## CHALLENGE A
Can you print the stretch of records from the line containing "Check the Top" through the line containing "point(10,226)", both included, with nothing else?

## PASSAGE GIVEN
◆ ◆ ◆

United States District Court, N.D. Indiana, South Bend Division

August 24, 2018

DESI LIGGINS, Plaintiff
v.
INDIANA CHILD SUPPORT BUREAU, et al., Defendant.

          OPINION AND ORDER

          Robert L. Miller, Jr. Judge

         Desi Lamont Liggins filed a complaint against the Indiana Child Support Bureau and the Marshall County Child Support Bureau. Mr. Liggins also moves to proceed in forma pauperis against both entities. Mr. Liggins qualifies for a filing fee waiver, but his complaint doesn't state a claim on which relief can be granted. Accordingly, Mr. Liggins' motion to proceed in forma pauperis is denied and his case is dismissed.

         This court “may screen the complaint prior to service on the defendants, and must dismiss the complaint if it fails to state a claim.” Rowe v. Shake, 196 F.3d 778, 783 (7th Cir. 1999). The court is also compelled to dismiss an in forma pauperis complaint if it fails to state a claim under 28 U.S.C. § 1915(e)(2)(B). 28 U.S.C. § 1915(e)(2)(B) and Federal Rule of Civil Procedure 12(b)(6) employ the same standard. Luevano v. Wal-Mart Stores, Inc., 722 F.3d 1014, 1027 (7th Cir. 2013). To state a claim on which relief can be granted, a complaint need only contain a short and plain statement showing that the plaintiff is entitled to relief. See EEOC v. Concentra Health Servs., Inc., 496 F.3d 773, 776 (7th Cir. 2007).

         The court accepts as true all well-pleaded factual allegations in the complaint and draw all reasonable inferences in favor of Mr. Liggins. See Hecker v. Deere & Co., 556 F.3d 575, 580 (7th Cir. 2009). A complaint must “state a claim to relief that is plausible on its face.” Bell Atl. Corp. v. Twombly, 550 U.S. 544, 570 (2007). “A claim has facial plausibility when the plaintiff pleads factual content that allows the court to draw the reasonable inference that the defendant is liable for the misconduct alleged.” Adams v. City of Indianapolis, 742 F.3d 720, 728 (7th Cir. 2014). “Specific facts are not necessary; the statement need only give the defendant fair notice of what . . . the claim is and the grounds upon which it rests.” Erickson v. Pardus, 551 U.S. 89, 93 (2007). The court will interpret Mr. Liggins's complaint liberally because he's litigating without counsel. See Ray v. Clements, 700 F.3d 993, 1002 (7th Cir. 2012).

◆ ◆ ◆

(Records from a pointing dataset)
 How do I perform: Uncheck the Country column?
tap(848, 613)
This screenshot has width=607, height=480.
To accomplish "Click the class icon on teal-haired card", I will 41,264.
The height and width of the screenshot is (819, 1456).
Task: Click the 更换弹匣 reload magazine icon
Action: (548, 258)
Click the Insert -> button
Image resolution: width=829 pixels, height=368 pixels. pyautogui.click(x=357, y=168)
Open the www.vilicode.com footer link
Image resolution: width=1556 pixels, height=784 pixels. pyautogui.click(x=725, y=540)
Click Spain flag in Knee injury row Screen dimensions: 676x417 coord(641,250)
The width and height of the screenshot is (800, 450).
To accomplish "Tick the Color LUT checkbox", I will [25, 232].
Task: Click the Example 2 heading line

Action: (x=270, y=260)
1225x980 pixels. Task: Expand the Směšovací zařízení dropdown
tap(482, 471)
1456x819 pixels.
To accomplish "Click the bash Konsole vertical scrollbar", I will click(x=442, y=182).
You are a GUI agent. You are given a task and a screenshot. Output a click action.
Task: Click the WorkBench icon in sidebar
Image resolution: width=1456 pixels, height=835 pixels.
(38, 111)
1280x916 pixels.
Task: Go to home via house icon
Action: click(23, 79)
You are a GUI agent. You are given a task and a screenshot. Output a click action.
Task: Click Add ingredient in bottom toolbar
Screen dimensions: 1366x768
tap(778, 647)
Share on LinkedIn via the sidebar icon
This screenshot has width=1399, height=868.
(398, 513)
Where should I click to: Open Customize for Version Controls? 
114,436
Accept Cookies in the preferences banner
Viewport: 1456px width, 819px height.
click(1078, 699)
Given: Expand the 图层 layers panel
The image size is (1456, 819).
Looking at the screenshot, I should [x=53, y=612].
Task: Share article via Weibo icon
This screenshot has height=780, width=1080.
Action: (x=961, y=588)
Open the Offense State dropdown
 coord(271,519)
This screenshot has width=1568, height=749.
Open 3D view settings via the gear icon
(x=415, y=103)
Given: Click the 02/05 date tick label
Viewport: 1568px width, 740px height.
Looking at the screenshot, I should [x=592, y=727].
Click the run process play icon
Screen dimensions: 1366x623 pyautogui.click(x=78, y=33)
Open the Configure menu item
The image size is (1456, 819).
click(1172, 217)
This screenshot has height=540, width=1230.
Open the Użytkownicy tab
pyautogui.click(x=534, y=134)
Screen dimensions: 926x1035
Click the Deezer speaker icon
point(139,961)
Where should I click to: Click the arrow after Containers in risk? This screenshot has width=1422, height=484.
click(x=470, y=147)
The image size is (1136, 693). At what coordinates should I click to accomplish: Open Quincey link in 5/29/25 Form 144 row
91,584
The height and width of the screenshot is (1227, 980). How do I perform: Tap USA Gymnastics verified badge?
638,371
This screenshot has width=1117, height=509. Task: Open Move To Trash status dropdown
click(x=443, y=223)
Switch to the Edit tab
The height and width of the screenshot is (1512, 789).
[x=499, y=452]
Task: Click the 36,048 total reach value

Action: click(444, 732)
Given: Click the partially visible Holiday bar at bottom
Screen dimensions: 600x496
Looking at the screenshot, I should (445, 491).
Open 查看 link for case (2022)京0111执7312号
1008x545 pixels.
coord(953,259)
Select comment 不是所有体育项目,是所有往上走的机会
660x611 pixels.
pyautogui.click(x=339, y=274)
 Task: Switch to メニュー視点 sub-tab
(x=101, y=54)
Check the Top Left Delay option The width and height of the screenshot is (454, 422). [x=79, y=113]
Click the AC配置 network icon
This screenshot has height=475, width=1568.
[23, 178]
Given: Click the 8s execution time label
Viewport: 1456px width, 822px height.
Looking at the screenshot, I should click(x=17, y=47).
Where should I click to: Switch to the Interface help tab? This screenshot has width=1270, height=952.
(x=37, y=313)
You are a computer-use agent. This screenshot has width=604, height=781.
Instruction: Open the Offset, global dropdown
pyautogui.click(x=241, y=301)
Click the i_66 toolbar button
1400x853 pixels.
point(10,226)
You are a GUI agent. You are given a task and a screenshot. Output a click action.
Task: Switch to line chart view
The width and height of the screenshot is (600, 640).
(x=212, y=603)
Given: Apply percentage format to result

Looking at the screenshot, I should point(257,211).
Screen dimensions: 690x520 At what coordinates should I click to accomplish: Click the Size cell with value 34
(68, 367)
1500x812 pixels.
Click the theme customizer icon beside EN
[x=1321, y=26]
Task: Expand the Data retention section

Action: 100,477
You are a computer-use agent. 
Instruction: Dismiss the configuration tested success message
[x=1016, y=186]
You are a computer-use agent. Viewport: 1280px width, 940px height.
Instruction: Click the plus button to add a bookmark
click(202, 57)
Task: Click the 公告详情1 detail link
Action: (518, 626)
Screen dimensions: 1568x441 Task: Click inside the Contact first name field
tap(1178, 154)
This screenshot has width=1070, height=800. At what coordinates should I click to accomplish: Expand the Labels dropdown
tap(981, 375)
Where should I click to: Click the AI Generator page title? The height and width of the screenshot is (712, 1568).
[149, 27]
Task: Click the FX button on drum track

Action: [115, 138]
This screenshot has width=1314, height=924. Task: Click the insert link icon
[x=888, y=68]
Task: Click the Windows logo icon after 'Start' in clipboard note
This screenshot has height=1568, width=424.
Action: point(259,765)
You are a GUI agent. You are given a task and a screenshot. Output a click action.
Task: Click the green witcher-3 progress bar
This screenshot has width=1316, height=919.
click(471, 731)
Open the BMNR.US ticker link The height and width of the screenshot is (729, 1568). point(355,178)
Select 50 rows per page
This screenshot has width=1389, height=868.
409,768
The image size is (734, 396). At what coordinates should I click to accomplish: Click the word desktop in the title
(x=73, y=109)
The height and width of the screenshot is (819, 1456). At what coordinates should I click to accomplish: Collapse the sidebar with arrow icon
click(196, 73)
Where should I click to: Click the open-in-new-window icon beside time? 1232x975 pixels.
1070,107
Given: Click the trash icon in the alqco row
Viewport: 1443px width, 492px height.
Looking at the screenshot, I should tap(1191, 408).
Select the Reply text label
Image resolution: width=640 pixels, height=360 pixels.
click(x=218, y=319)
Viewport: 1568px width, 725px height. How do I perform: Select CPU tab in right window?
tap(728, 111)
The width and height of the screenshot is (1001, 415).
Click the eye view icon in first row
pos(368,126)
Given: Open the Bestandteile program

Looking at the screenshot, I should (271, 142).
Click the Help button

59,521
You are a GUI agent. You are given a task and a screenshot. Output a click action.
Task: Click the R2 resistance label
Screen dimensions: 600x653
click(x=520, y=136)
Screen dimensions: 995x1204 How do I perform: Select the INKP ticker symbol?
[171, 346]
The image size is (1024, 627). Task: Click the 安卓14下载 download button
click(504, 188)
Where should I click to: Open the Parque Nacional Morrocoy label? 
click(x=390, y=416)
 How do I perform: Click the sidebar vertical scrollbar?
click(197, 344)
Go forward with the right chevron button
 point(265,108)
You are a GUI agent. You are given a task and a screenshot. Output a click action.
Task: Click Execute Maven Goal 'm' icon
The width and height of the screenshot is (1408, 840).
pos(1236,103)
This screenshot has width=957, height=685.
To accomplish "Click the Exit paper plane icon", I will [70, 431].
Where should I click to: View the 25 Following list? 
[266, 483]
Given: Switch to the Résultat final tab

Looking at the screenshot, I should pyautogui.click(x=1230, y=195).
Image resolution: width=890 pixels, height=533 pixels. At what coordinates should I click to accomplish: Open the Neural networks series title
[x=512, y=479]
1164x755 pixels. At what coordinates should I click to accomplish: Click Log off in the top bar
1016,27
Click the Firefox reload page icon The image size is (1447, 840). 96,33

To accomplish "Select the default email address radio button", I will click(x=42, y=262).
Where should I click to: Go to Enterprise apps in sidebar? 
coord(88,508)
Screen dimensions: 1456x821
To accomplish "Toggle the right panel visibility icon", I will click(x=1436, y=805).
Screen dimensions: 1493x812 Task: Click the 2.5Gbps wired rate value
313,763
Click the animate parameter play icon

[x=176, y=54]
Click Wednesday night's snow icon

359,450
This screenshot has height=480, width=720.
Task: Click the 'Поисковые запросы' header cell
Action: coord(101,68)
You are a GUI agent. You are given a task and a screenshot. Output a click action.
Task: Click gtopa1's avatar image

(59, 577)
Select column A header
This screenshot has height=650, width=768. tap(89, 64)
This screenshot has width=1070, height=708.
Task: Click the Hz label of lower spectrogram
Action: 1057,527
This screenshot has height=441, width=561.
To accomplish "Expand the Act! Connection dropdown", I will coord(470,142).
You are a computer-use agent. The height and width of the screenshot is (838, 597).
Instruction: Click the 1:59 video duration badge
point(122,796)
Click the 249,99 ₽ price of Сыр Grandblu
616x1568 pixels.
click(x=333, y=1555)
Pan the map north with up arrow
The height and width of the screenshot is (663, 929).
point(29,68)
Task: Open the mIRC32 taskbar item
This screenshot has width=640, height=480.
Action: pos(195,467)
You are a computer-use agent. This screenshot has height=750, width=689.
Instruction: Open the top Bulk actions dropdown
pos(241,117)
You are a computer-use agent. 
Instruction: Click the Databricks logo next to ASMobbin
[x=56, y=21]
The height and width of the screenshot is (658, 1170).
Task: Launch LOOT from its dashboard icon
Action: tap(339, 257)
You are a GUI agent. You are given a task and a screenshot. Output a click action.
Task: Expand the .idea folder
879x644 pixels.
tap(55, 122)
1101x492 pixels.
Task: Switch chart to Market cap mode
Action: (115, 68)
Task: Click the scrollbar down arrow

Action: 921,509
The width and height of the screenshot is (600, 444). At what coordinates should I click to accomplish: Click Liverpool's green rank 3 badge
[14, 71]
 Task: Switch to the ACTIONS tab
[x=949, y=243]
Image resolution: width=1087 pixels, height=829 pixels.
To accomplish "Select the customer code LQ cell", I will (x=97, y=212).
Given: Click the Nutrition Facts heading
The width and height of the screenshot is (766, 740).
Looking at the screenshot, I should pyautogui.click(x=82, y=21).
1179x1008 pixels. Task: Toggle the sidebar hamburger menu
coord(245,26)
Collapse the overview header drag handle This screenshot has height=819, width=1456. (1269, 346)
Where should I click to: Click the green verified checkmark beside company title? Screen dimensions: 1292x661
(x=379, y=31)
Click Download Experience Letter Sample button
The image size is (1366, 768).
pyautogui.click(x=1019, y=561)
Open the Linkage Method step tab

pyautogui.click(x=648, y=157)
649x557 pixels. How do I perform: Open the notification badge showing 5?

◆ ◆ ◆

## CHALLENGE B
Which cases does the court opinion cite? List each by its case name.

## FINAL ANSWER A
Check the Top Left Delay option The width and height of the screenshot is (454, 422). [x=79, y=113]
Click the AC配置 network icon
This screenshot has height=475, width=1568.
[23, 178]
Given: Click the 8s execution time label
Viewport: 1456px width, 822px height.
Looking at the screenshot, I should click(x=17, y=47).
Where should I click to: Switch to the Interface help tab? This screenshot has width=1270, height=952.
(x=37, y=313)
You are a computer-use agent. This screenshot has width=604, height=781.
Instruction: Open the Offset, global dropdown
pyautogui.click(x=241, y=301)
Click the i_66 toolbar button
1400x853 pixels.
point(10,226)

## FINAL ANSWER B
- Rowe v. Shake
- Luevano v. Wal-Mart Stores, Inc.
- EEOC v. Concentra Health Servs., Inc.
- Hecker v. Deere & Co.
- Bell Atl. Corp. v. Twombly
- Adams v. City of Indianapolis
- Erickson v. Pardus
- Ray v. Clements